# Percy Sherwood: Violin concerto



## vlncto (Nov 26, 2012)

The score of the *Violin concerto* (1902) by *Percy Sherwood* can be downloaded for free from my website:

*http://www.tobias-broeker.de/rare-manuscripts/violin-concertos/percy-sherwood/*

Percy Sherwood was born on 23 May 1866 in Dresden (Germany) to an English father and a German mother. He attended school in Dresden and later studied music at the Dresden University under Felix Draeseke (composition) and Bertrand Roth (piano). After his studies he worked as a performer and conductor as well as a teacher at the Dresden University. In 1893 he was appointed professor at the Dresden University, in 1911 even „Königlicher Professor". One notable student of Percy Sherwood from that time in Dresden is Dora Pejacevic.

Percy Sherwood also composed music since his student years with immediate success: He was awarded the famous Mendelssohn Prize in 1889 for his Requiem and his works in general were widely performed in Germany during the first decade of the 20th century.

In 1914, when war was declared between Germany and England, Percy Sherwood stayed in England coincidentally and decided to remain there (he was of English nationality). In Dresden Percy Sherwood was an important and renowned figure in the musical life, but in England he was virtually nameless. Therefore it is little known about the activities from that part of his life. He surely made a living as a private music teacher and he continued to compose music.
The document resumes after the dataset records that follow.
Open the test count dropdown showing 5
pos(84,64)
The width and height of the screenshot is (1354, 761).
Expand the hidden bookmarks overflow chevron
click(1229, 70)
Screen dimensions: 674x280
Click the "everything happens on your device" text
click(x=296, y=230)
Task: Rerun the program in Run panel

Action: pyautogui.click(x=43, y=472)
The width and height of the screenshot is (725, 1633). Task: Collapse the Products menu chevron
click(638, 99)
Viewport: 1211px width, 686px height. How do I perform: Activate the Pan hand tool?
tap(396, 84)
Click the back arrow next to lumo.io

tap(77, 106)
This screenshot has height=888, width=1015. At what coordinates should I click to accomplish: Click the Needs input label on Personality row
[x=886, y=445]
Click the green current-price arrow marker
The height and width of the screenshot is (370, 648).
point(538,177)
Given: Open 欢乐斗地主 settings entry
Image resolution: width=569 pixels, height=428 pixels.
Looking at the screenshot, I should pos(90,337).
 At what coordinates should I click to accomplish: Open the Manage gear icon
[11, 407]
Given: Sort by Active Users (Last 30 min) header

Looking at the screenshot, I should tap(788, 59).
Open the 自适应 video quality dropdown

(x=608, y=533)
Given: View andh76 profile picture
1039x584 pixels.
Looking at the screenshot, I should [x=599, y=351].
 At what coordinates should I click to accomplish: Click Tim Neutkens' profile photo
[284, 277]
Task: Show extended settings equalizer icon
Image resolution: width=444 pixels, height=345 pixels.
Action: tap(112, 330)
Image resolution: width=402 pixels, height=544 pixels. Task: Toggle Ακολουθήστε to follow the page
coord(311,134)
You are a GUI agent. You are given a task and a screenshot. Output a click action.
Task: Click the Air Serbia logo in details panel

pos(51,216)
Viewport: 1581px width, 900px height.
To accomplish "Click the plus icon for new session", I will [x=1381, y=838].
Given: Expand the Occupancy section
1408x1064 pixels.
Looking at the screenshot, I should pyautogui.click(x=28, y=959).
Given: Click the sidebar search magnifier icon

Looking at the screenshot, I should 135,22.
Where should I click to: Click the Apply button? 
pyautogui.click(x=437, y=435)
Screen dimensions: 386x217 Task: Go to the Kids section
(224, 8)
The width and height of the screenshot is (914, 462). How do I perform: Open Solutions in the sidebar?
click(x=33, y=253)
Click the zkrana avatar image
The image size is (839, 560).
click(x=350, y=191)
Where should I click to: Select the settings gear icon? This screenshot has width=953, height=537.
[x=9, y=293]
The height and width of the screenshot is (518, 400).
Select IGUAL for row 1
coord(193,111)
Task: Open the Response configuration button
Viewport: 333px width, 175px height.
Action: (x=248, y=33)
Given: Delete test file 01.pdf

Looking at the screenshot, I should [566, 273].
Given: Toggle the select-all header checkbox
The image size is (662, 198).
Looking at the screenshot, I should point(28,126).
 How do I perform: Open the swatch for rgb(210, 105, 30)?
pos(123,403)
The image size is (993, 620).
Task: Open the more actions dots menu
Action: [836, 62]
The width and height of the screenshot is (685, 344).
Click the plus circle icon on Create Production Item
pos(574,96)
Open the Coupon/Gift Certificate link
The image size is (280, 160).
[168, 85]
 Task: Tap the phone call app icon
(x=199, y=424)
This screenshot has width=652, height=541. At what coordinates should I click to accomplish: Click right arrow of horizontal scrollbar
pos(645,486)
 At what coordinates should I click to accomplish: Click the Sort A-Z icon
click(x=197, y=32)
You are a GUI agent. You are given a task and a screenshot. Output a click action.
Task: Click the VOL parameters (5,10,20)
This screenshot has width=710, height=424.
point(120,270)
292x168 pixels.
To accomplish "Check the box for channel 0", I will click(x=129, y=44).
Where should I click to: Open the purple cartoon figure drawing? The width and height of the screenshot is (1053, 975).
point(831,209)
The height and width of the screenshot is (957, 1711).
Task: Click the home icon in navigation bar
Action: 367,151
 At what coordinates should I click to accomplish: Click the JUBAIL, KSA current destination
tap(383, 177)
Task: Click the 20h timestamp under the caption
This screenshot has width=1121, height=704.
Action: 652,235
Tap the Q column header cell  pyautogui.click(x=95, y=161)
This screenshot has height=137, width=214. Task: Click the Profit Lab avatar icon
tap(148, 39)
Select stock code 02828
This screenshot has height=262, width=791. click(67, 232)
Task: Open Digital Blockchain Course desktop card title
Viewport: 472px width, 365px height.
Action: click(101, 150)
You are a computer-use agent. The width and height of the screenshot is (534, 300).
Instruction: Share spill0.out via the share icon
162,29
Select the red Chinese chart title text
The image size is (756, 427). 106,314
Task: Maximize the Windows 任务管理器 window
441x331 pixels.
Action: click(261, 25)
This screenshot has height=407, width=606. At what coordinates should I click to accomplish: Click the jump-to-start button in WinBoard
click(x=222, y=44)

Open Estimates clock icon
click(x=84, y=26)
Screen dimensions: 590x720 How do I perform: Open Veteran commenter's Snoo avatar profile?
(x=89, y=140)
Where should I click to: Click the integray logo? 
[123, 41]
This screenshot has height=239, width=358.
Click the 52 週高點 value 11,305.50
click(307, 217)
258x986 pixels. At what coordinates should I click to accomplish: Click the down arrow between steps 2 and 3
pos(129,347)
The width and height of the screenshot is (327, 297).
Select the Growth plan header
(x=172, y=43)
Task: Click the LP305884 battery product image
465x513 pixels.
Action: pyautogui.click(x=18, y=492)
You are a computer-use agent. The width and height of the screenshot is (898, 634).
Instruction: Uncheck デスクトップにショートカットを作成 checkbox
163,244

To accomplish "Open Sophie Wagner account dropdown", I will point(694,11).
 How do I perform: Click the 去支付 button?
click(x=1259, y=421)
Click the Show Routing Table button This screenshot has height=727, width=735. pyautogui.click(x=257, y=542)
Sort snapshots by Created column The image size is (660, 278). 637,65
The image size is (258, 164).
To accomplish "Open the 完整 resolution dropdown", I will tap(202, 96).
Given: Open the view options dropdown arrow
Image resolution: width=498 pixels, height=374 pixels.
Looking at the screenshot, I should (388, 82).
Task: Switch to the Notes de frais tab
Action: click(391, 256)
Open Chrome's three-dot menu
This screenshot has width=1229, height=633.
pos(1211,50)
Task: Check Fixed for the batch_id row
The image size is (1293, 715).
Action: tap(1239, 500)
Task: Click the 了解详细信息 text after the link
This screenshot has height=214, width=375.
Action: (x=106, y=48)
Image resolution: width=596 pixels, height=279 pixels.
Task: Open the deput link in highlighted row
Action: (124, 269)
Despite his worse personal situation in England Percy Sherwood decided to stayed in England after World War I. Percy Sherwood died in London on 15 May 1939.


----------



## Pugg (Aug 8, 2014)

vlncto said:


> The score of the *Violin concerto* (1902) by *Percy Sherwood* can be downloaded for free from my website:
> 
> *http://www.tobias-broeker.de/rare-manuscripts/violin-concertos/percy-sherwood/*
> 
> ...


Thank you for sharing this.


----------